Ausgangstext.
┏━━

# Java Client Proxy Skript



## gkwloki (20. Okt 2010)

Hallo werte Forum Mitglieder,

ich komme mal gleich zum Punkt:

Wir benutzen in unserer Firma ein Proxyscript, dass je nach dem in welchem Segment der Rechner sich befindet, diesen zu einem bestimmten Proxy umleitet.

Das sieht dann etwa so aus:

function FindProxyForURL(url, host)
{

if(isInNet(myIpAddress(),"10.0.161.0","255.255.255.0")) {"return proxy1-1:80";}


return "proxy1-2:80";
}


Das funktioniert auch alles mit dem IE und FF.

Leider funktioniert es nicht, wenn der Java Client ins Spiel kommt. Wenn der Rechner im 10.0.161.0er Segment ist, geht der Java Client trotzdem über den proxy1-2. Das führt dann unweigerlich zu Fehlern, weil der proxy1-2 aus dem 161er Segment nicht erreichbar ist.

Warum kommt der Java Client nicht mit dem "isInNet(myIpAddress..." Befehl klar'?

MFG


----------



## XHelp (20. Okt 2010)

Was soll das für eine Sprache sein und in wie fern hat das was mit IE und FF zu tun? oO


----------



## gkwloki (20. Okt 2010)

Hallo,

an sich ist die Sprach von Proxyscripten doch Java,oder?

Diesen Befehl habe ich beim Stöbern im Internet gefunden.

┗━━

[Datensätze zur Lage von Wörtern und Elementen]
┏━━

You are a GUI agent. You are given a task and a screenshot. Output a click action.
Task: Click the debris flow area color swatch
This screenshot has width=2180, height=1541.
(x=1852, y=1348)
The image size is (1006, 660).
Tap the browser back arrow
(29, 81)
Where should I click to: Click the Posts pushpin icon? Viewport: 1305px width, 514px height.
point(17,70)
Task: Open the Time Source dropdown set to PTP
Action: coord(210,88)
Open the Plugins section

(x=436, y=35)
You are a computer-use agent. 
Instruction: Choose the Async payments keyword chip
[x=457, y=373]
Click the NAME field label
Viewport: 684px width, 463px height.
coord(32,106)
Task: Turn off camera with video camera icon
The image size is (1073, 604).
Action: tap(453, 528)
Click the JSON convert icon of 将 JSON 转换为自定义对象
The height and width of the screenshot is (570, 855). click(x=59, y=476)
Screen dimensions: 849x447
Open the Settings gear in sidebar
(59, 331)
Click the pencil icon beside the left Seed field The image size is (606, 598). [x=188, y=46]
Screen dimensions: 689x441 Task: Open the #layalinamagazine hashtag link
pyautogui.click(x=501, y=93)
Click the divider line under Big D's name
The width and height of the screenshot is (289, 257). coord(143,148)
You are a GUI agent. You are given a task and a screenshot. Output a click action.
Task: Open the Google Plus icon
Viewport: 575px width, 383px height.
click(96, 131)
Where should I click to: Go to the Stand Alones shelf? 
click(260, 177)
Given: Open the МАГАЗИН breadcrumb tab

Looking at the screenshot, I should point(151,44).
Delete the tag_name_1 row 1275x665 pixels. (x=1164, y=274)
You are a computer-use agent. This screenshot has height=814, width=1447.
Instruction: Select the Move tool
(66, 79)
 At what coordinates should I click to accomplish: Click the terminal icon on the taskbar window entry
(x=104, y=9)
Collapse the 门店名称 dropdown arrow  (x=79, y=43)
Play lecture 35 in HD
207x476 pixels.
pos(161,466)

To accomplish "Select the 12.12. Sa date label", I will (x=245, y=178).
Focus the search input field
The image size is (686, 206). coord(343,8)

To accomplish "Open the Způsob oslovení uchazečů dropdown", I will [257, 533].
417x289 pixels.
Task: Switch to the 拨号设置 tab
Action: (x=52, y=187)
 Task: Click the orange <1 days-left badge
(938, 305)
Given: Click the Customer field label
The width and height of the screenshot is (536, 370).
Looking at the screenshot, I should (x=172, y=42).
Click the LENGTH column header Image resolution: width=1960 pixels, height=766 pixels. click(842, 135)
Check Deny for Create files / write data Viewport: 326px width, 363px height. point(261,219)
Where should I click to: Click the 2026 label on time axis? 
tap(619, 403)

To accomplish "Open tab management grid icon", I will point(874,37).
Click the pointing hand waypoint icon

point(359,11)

┗━━

Deine Aufgabe. Wie geht der Forenthread zum Proxyskript weiter? Schreibe eine Fortsetzung, die direkt an den letzten Satz anschließt.

Lösung.
Das hat insofern mit dem IE und FF zu tun, als das alle drei (IE,FF und JavaClient) einen Proxy benötigen, um Inhalte anzuzeigen.
Der IE und der FF kann den oben genannten Befehl korrekt interpretieren. Der Java Client nicht, und daher meine Frage,warum nicht, bzw. hab ich dort etwas falsch gemacht, über das die Browser "hinwegschauen", der Java Client aber nicht?


----------



## SlaterB (20. Okt 2010)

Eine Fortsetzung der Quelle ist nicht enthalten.